When a mysterious epidemic started ravaging the globe, many vulnerable people didn’t want to get tested for the virus. They didn’t want their families and friends to know the truth. They didn’t want their partners to know. Sometimes, they didn’t want to know.
Alan E. Rose was just back from Australia, and shellshocked after losing his own partner to that disease: AIDS. He walked into Portland’s Cascade AIDS Project one day in 1994, looking only to volunteer. But because of his background as a mental health professional and his smart suggestions about deploying gay men to test gay men for the virus that causes AIDS, he was hired on to manage what became a national model for effective AIDS screening.
“As If Death Summoned,” Rose’s recently released fourth novel, is a powerful, compassionate, unflinching dive into the personal and political realities of the AIDS epidemic in Portland.
“I’ve read a lot of AIDS fiction, but I never had read anything written from the viewpoint of the AIDS organization staff,” Rose said by phone from his Clark County home in the Lewis River valley. “I really wanted to talk about what it was like to be on the front lines — the men and women, gay and straight, who are caring for people and trying to prevent others from becoming HIV-positive.”
In Rose’s semi-autobiographical story, those men and women represent delightful, occasionally hilarious diversity — a flirty drag queen, a worldly young street survivor and corruption fighter, a crew-cutted ex-colonel who always introduces himself as, “I’m John and I’m not gay.”
But John’s son is gay. Volunteering with the testing project is one conservative father’s way of reaching out to the child he still loves but can’t understand.
“One result of the AIDS epidemic was that the American public began to see gay people differently, because those people were their sons and brothers and uncles and nephews,” Rose said. “I met a lot of conservatives who broke through their own prejudices.
“The AIDS epidemic helped with decriminalizing and ‘deperverting’ gay people in the public’s mind,” he said. “So that was one benefit, at a terrible cost.”
The cost is tallied up in an early scene in the novel, as one frontline worker reveals that he’s been to 141 funerals. After keeping his own grief bottled up inside, Rose’s unnamed protagonist experiences a powerfully cathartic moment when writing down the names of all the loved ones he’s lost to AIDS.
“As If Death Summoned” may sound desperately tragic — and it is — but its sharply drawn characters, snappy dialog, plot twists and occasional dip into Australian mountain mysticism make it a lively, unpredictable, rewarding read. Rose translates tough emotions into accessible prose and lightens it up with appropriate dashes of sarcasm and wicked wit.
“Honestly,” one character counsels an above-it-all colleague, “you should try judging people sometime. It can make you feel really, really good.”
“There was so much humor in my experience of the AIDS epidemic, and I wanted to capture that,” Rose said. “That’s always my style anyway.”
Rose, 73, said he wanted to write an AIDS novel for years, but it was up to his subconscious to decide when he was ready to wrestle with such tough material.

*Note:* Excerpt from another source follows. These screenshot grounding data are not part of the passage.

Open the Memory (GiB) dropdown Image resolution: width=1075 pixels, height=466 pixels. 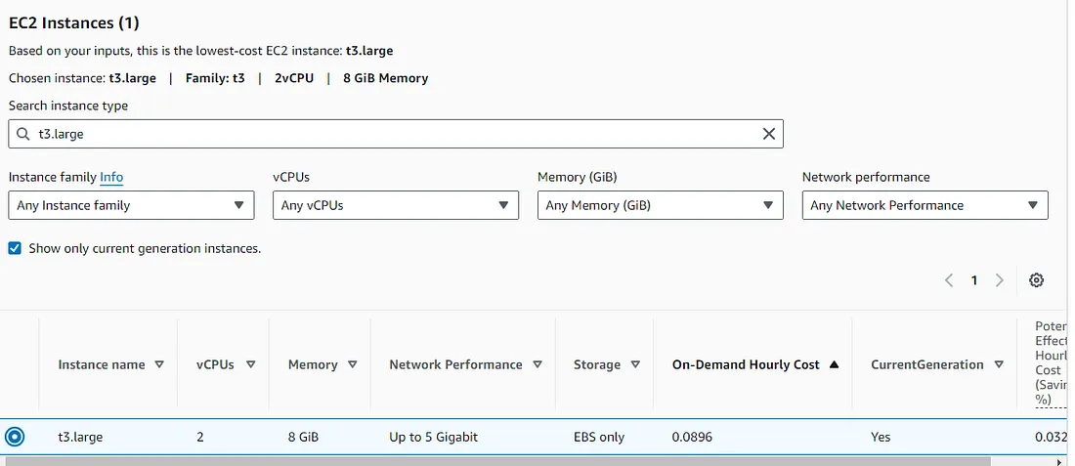[x=660, y=205]
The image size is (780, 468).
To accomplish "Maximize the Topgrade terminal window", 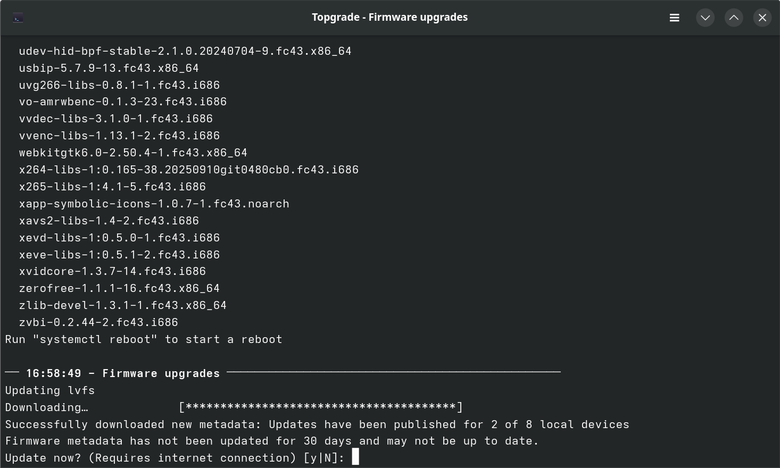I will pos(734,18).
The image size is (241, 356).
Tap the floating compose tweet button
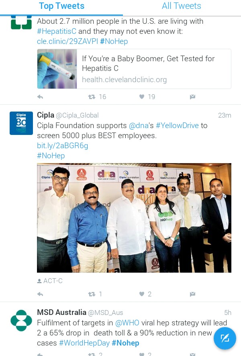225,338
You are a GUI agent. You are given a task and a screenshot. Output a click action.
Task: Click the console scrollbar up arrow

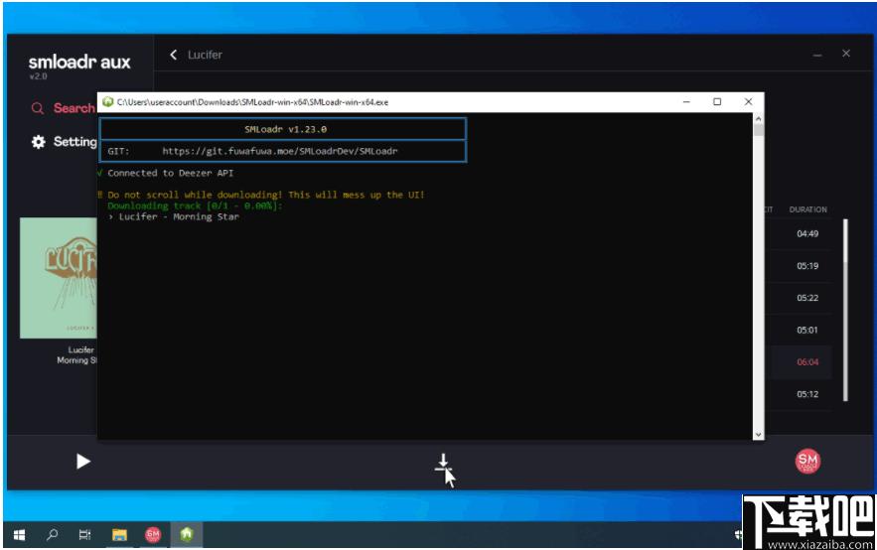(759, 119)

He published three other novels in the meantime, and worked as the director of the Lower Columbia Community Action Program in Longview until retiring so he could devote himself to writing.
“Sometimes you’ve got the spark but it doesn’t burst into flames for a long time,” he said. “I see my subconscious as my partner. The most profound part of writing is beyond my ego control.”
He spent two years writing and two years polishing the novel, he said. Finding a publisher wasn’t easy. Bywater Books, a small publisher of lesbian fiction, decided to try going bigger with Rose’s novel under a new imprint, Amble Press.
“I was tremendously honored to be the first male author to be signed on,” Rose said. Since then, reviews have hailed the book and it’s been nominated for a Foreword Indies Book of the Year Award, to be voted upon by librarians and booksellers in June. It’s available at Vintage Books in Vancouver.
The AIDS epidemic started to ease later in the 1990s with the arrival of antiviral drugs called protease inhibitors, Rose noted. That transformed the disease from a death sentence into a something people can live with. Things have changed so much, he said, that a novel about a decades-ago epidemic seemed irrelevant to many agents and publishers he tried.
Then, as the book was nearing publication, Rose had an unexpected reason to write a forward about facing a new pandemic and what we learned from the AIDS epidemic.
“We learned how to track an epidemic well. But we didn’t learn to keep politics out of what was a public health crisis,” he said.
“Both times we had a president who was clueless about a national health crisis, and we had public health officials putting their necks on the line,” he said. “It falls back on us. Those are some similarities.
“I’m hoping we come out of this pandemic better people — more understanding and more aware that we’ve got see ourselves as one people,” Rose said. “Otherwise, the epidemic will continue.”